Before he knew it, he had 60 corporate types signed up and raring to go at North Curl Curl this Thursday morning with some expert tips provided by Cronulla legend, world champion Mark Occhilupo.
Attendees of varying skill levels include UBS's Australian chief executive, Matthew Grounds, Channel Nine boss David Gyngell, BT Financial's chief executive Rob Coombe, Ascalon Capital Managers' boss, Andrew Landman, and property developer Andrew Podgornik.
But the event will be dominated by fund managers, research sales people and analysts, including Macquarie's media analyst Alex Pollack, Paradice Investment Management's Troy Angus, BT fundie Andrew Waddington, Merrill Lyncher Matthew Unsworth, Colonial First Stater Martin Littler, Argo's chief investment officer Jason Beddow and former JP Morgan and now CLSA banking analyst Brian Johnson.
The charity was founded by the Kiwi doctor Dr Dave Jenkins almost a decade ago after he cruised through the Mentawais on a surfing trip and then decided to help eradicate malaria there.
The organisation came into its own when it was the only group capable of delivering food and aid after the Boxing Day tsunami.
Great lengths
The British are not known for their swimming ability. And the NAB chief, Cameron Clyne, recently found out that some of them also have some strange ideas about pool lengths.
On a trip to London, Clyne, a keen swimmer, was assured by his hotel that they had an "Olympic sized" pool.
"It left me with some concern that with the Olympics going to London, there's a vast array of British swimmers who are currently training for the eight metres," Clyne said yesterday.

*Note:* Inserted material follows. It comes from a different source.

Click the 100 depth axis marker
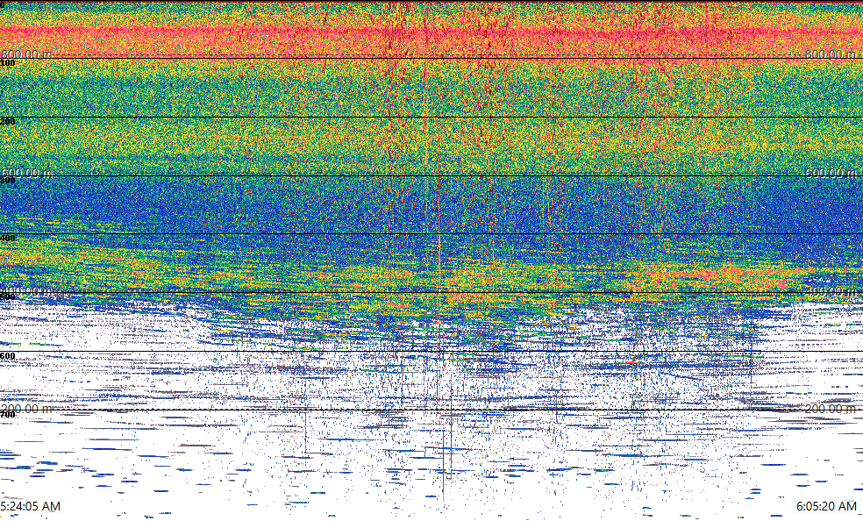Screen dimensions: 863x521 (x=8, y=63)
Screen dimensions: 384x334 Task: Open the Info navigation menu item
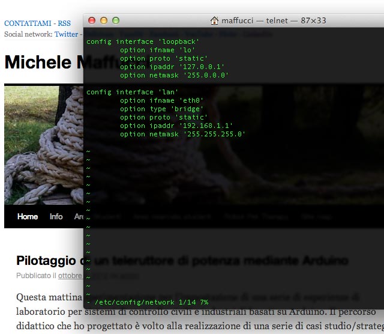(x=56, y=216)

The former rugby player went on to ascribe some swimming analogies for his mission at NAB, among them "I feel like I'm eight metres into a 1500 metre race."
But Clyne's metaphors became tangled in knots when he switched to athletics. "We know it's a marathon," he said of NAB's attempt to rebuild its reputation. Let's hope it will not be a 42 kilometre swim.
Body blow
A James Hardie chief executive, Louis Gries, yesterday picked an unfortunate way to describe an employee of the former asbestos sheet maker.

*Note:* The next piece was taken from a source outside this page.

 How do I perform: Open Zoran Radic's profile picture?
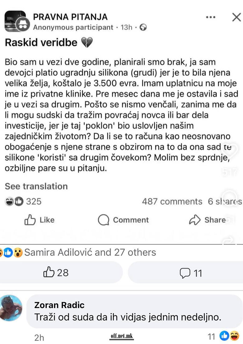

Fielding questions from analysts, Gries noted the company could soon start hiring more staff for one of its divisions. "I think I told you in September we thought we'd need 60 more bodies in R&R (Renovation and Repair)," he explained.
The good news, however, was that the bodies were at least joining Hardie, not departing. At a later half-year media briefing, Gries also received a pleasant shock.
He appeared gobsmacked not to receive one question from the press at the end of his lengthy results presentation, where it was outlined how the Federal and NSW Government would provide a $320 million facility to the cash hungry Asbestos Injuries Compensation Fund.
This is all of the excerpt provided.